- Tarefas
**1.** Por favor, transcreva sem alterações, do texto sobre narrar RPG, o trecho que começa nas palavras que contêm "Moldar a cena" e termina em "fechar a anterior.".
**2.** No texto sobre narrar RPG, a que é comparado o planejamento?
**3.** Dê continuidade ao texto sobre narrar RPG a partir do ponto em que ele termina.

- Texto para leitura
□ □ □ □
RPG é uma coisa muito interessante por lidar com a escolha de pessoas. E como sabemos, as pessoas tem gostos diferentes, portanto, escolhas diferentes, mas existe uma coisa que agrava muito mais isso dentro do RPG: A falta de limites.
Na vida temos medo, a sociedade, ética, moral, família, mas no RPG não. Seu personagem pode ser o que você quiser e fazer o que quiser, dentro de certos limites não tão limitadores, dependendo do que se joga e de com quem se joga. Tudo isso traz ao RPG uma característica muito boa e ruim ao mesmo tempo: O caos.
Para os jogadores a caoticidade não é algo que assuste tanto, eles querem interagir com tudo e com todos, seja lá como eles vêem essa forma de interagir, matando, comendo, fugindo, pulando, voando, etc. Mas para o narrador o caos é algo que traz potenciais perigosos e que nem sempre podem ser totalmente controlados.
Se me perguntarem se mestrar/narrar é mais planejamento ou improviso, eu direi que depende da situação, mas com certeza o improviso é parte essencial para a fluidez dos jogos. Preparar é ter as ferramentas prontas para serem usadas, é como dar certa forma ao caos. Mas se você preparar demais, estará deixando a forma do caos muito rígida, e seu movimento vai acabar quebrando a forma que você tanto teve trabalho de criar.
Para mim o planejamento é como um rabisco em um quadro. Ele traz traços da obra final, mas ele não é a obra em si. Em suma, ele deve existir, mas não deve ser muito detalhado, preso, sem mobilidade. Até mesmo o preparo das narrações devem ter incutido a possibilidade de mudanças.
Quando preparo uma cena, não amarro as possibilidades que penso como sendo as únicas que podem existir, não fico perdendo tempo pensando em como podar pensamentos que fujam do que planejei, tentando obrigar ou conduzir os jogadores a fazerem o que planejei. Preparo um enredo geral, onde tudo gira em torno de uma idéia para a cena, por exemplo, uma cena de combate que um NPC importante é raptado, o importante é ele ser raptado, não precisa ser como eu quero. Pode ser que os jogadores ganhem a batalha, mas em outra cena, a da fuga, pode ser que exista uma bomba de gás sonífero dentro do carro. O inimigo pode ter aproveitado a distração do combate e implantado alguém para instalar o dispositivo no carro para ser um plano “B”.
Moldar a cena para o NPC ser raptado somente durante o combate pode ir contra o fluxo da cena e deixar os jogadores frustrados por nunca poderem interferir na história. Mas também nunca deixar que os jogadores consigam seu objetivo (como o plano B em questão) pode ter o mesmo efeito. Para o narrador/mestre é importante aproveitar as decisões dos jogadores para criar novas formas de concluir a idéia da cena, mesmo que seja preciso entrar em outra cena para fechar a anterior.
□ □ □ □
- Dados
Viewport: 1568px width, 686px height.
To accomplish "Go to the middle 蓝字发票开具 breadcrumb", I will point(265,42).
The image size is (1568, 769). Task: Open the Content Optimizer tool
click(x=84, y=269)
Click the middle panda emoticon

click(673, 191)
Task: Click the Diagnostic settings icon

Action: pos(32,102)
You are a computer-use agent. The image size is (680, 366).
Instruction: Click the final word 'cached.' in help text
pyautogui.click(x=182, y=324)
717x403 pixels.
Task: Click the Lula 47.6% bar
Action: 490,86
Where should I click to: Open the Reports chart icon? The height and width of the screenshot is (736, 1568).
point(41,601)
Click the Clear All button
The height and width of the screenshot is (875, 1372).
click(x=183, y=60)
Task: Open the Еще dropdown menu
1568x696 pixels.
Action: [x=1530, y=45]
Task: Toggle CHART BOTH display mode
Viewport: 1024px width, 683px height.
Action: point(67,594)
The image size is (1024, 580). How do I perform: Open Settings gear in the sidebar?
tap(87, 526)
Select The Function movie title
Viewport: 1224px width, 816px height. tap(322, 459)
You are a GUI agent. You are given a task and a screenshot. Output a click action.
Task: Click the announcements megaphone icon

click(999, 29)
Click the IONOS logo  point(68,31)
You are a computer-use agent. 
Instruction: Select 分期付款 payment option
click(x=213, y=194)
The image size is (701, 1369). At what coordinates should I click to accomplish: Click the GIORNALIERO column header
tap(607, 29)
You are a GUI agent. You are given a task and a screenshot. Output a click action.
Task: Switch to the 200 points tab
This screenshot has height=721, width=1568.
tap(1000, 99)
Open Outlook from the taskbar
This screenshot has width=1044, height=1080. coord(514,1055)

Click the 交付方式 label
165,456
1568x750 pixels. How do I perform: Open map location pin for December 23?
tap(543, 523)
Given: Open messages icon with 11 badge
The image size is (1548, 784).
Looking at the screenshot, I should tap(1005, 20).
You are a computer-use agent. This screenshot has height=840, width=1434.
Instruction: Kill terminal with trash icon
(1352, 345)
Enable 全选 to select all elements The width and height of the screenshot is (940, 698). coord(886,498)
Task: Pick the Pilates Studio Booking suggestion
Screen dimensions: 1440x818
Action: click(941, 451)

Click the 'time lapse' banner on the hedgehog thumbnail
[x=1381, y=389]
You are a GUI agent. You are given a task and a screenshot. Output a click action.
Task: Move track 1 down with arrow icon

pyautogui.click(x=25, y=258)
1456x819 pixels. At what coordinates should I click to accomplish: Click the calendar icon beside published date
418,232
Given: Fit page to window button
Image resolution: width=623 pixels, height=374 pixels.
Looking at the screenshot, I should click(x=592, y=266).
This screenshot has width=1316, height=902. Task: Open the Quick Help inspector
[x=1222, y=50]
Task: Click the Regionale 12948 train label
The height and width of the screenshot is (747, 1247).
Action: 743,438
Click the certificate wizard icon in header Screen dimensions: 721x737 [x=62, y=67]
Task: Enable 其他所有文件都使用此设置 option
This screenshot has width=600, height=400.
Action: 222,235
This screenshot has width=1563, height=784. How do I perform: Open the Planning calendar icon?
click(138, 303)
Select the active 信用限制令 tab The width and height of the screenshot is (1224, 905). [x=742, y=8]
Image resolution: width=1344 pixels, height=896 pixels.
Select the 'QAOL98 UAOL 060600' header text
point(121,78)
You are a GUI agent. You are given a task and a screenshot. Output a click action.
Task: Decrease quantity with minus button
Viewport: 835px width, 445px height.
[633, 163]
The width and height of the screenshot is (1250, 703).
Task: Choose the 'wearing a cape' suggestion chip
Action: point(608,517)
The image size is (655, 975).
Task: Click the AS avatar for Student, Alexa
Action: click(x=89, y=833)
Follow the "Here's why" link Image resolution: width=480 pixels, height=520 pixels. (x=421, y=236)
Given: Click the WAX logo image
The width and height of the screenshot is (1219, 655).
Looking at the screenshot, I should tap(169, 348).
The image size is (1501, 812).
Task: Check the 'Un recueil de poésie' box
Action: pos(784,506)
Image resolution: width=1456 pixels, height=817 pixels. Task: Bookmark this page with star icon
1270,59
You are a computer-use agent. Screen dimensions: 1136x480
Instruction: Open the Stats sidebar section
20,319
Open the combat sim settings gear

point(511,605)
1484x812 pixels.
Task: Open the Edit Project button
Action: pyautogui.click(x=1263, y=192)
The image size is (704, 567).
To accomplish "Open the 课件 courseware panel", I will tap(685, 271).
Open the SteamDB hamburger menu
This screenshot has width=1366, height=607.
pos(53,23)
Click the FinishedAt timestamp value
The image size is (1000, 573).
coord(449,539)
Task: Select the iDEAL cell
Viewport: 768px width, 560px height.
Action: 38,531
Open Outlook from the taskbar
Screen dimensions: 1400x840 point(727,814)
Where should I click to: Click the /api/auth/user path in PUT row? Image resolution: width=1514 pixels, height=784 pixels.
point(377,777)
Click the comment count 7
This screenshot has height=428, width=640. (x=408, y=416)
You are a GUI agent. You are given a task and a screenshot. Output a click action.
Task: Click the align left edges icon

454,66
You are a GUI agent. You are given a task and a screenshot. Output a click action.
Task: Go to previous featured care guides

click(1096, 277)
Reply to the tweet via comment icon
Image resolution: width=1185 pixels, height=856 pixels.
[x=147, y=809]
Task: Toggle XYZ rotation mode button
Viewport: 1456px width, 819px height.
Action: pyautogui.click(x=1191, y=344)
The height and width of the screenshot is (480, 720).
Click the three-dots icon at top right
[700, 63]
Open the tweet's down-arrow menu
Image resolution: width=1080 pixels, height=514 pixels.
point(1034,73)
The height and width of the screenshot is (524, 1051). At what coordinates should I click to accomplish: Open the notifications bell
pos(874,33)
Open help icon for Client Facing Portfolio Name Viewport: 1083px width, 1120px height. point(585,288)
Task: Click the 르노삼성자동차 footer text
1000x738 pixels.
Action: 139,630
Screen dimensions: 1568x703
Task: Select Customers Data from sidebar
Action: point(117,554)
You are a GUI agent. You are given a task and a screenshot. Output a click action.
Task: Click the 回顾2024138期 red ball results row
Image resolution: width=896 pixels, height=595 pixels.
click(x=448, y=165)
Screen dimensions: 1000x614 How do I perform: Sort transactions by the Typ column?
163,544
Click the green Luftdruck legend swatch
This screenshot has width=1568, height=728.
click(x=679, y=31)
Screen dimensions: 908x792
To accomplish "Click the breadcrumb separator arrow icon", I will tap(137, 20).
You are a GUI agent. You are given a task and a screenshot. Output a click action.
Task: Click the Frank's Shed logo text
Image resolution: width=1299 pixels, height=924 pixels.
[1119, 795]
□ □ □ □
- Respostas abaixo
**1.**
Moldar a cena para o NPC ser raptado somente durante o combate pode ir contra o fluxo da cena e deixar os jogadores frustrados por nunca poderem interferir na história. Mas também nunca deixar que os jogadores consigam seu objetivo (como o plano B em questão) pode ter o mesmo efeito. Para o narrador/mestre é importante aproveitar as decisões dos jogadores para criar novas formas de concluir a idéia da cena, mesmo que seja preciso entrar em outra cena para fechar a anterior.

**2.** A um rabisco em um quadro.

**3.**
Contudo, satisfazer-se com a frustração dos planos de jogadores é algo que só mestres maldosos ou sádico queiram fazer. Existem mais de mil maneiras de se frustrar os jogadores, mas me pergunto qual o propósito disso? Se existem grupos de RPG apenas se existir jogadores e narradores/mestres, como pode só o mestre se sair bem?
Um NPC que continue vivo ou consiga um êxito em uma ação pode até trazer novas idéias e reações dos jogadores, mas um NPC não mantém uma história viva sozinho ou mesmo em conjunto, é preciso ter os jogadores, por isso eles devem ser considerados com carinho. Nos momentos que os planos do narrador/mestre vão pela culatra, os personagens ganham importância, pois eles é que vão ditar o rumo dos próximos acontecimentos. Nesses momentos de caos tudo pode ser importante, dependendo do quanto os personagens dos jogadores queiram dar importância.
Pode até ser que certos jogadores se abstenham de sair do contexto que acham que a cena tem somente para não fugir dos planos do narrador/mestre e deixar a as coisas seguirem como ele planejou, mas isso é algo raro, porque nem sempre os jogadores sabem o que foi planejado ou ao menos qual o tema da cena. Não se deve contar com essas atitudes, até porque o jogador vai se limitar, e isso não é legal.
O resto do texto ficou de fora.